Yankı odası, iletişim alanında kökeni çok eskiye dayanan bir kavram. Kişilerin sadece kendi siyasi, sosyal, ekonomik düşüncelerine uygun iletişim kanallarına açık olmasını anlatıyor. Yani bir kişi kendi düşüncelerine uygun gazeteleri alıyor, TV ve radyo kanallarını takip ediyor. Dolayısıyla farklı düşüncelere kapalı, kendi doğrularını besleyen düşüncelere açık bir iletişim içinde ön yargılarını besliyor. Sosyal medyada bunu Twitter’da net bir şekilde görüyoruz. Özellikle siyasi ve ekonomik tartışmaların yapıldığı Twitter’da kullanıcıların büyük bir kısmı sadece kendi düşüncelerine uygun hesapları takip ettikleri için kurumların farklı kesimlere ulaşması zorlaşıyor. Bir süre sonra kurum hesapları da bir yankı odasının içinde kalıyor ve organik erişim oldukça zorlaşıyor. Bunu aşmanın, yankı odalarından çıkmanın en pratik yolu elbette #hashtag’ler, ancak çoğunlukla kurumların kullanmasının sakıncalı olduğu, çatışmacı ve bağlam dışı #hashtag’ler gündem (popüler) olduğu için, bu da sınırlı bir erişim anlamına geliyor.
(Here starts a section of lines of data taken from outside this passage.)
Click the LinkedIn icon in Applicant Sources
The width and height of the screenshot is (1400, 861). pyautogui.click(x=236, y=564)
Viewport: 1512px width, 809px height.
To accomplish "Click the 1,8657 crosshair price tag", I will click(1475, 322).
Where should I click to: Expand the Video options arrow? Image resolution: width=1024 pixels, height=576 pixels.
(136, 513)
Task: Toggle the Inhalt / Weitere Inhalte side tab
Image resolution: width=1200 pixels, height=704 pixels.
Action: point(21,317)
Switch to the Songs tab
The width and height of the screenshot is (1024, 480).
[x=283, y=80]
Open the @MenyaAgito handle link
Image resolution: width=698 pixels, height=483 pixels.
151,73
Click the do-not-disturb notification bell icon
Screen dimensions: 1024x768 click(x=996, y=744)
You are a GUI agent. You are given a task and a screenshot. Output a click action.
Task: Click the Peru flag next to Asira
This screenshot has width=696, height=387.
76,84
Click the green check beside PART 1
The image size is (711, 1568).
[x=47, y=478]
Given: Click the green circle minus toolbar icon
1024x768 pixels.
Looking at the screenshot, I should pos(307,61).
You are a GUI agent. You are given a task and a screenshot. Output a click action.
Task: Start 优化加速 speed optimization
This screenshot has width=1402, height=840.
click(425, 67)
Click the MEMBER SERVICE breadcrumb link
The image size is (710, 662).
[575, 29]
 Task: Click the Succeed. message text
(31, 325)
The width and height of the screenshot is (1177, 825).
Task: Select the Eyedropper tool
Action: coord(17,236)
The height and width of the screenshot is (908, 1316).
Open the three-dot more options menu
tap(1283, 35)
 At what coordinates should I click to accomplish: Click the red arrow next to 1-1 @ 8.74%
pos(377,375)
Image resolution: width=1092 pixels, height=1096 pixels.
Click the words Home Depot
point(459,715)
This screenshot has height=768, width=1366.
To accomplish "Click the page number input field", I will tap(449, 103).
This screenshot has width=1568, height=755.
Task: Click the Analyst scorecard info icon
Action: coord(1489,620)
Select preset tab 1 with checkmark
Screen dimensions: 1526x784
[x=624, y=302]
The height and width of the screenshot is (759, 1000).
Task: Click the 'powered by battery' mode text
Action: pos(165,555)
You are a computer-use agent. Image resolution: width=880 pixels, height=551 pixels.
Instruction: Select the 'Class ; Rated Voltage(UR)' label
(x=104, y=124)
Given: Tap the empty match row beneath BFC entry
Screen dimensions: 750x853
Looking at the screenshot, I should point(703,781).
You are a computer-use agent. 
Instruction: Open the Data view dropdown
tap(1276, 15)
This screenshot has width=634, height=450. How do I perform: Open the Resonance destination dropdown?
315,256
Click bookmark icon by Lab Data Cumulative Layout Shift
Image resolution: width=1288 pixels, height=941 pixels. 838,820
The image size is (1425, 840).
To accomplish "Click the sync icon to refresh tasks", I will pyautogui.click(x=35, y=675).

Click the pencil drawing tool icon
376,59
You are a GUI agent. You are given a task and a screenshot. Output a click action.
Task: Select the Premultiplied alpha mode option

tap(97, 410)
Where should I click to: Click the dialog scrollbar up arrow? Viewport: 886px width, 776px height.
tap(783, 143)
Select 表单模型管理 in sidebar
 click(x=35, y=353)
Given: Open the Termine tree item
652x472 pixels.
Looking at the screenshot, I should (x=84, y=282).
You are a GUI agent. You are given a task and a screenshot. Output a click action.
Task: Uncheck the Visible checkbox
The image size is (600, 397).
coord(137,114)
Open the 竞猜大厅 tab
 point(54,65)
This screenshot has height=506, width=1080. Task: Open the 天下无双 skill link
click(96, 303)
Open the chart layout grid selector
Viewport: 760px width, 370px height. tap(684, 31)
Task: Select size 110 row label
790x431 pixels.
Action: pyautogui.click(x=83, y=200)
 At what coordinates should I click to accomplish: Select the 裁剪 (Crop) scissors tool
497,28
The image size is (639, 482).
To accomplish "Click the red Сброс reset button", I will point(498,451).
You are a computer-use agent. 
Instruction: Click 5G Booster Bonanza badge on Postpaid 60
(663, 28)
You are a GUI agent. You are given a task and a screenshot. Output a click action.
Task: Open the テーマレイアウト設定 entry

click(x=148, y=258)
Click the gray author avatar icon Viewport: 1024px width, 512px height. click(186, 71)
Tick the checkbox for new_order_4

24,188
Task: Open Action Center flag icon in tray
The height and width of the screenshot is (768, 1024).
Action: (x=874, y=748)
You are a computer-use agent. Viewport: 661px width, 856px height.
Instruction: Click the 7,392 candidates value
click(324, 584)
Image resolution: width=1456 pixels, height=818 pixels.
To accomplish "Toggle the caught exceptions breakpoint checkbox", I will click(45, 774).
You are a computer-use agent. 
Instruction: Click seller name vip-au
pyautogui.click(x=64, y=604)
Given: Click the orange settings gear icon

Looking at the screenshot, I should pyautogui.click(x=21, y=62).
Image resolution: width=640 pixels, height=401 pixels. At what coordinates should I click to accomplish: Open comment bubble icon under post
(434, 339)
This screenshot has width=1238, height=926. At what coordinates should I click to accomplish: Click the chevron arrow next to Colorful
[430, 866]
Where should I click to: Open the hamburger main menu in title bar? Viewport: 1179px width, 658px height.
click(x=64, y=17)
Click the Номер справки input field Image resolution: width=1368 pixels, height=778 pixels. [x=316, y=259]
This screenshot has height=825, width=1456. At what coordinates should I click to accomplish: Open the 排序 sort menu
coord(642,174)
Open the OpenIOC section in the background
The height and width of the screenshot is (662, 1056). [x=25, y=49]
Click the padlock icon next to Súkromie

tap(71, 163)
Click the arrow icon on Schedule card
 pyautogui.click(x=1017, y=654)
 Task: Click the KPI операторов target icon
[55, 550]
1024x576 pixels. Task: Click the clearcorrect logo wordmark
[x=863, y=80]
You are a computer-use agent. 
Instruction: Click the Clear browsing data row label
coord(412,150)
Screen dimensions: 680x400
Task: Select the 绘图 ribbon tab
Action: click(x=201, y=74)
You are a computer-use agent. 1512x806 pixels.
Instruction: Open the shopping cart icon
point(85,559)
Sosyal Medyada Erişim ve Etkileşim Nasıl Artar?
Sosyal medya iletişiminin en önemli iki kavramı etkileşim ve erişim. Hemen her sosyal medya sitesinde erişim arttıkça etkileşim, etkileşim arttıkça erişim artıyor. Takipçi sayısı ise yüksek etkileşim ve erişimin doğal bir sonucu. Dolayısıyla odaklanılması gereken takipçi sayısı değil, takipçilerimiz ile ne kadar etkileşime geçtiğimiz olmalı. Etkileşimi arttırmanın yolu elbette nitelikli içeriklerden geçiyor. Bir içeriğin, anlaşılması kolay, tek bir meseleye odaklanmış, sade, bir ihtiyacı karşılayan, bilgilendirici, eğlendirici, merak ve duygu uyandırıcı olması, insan hikâyelerini içermesi onu nitelikli bir içerik yapar. Elbette belirli bir hedef ve hedef kitle düşünülerek oluşturulmuş olması da kurumsal sosyal medya iletişimi için çok önemli. Ancak çoğu zaman nitelikli içerikler de yeterli etkileşimi dolayısıyla erişimi sağlayamıyor. Çünkü paylaşım yaparken dikkat edilmesi gereken diğer önemli bir konu paylaşım yapılan sosyal medya sitesinin algoritmalarının özellikleri.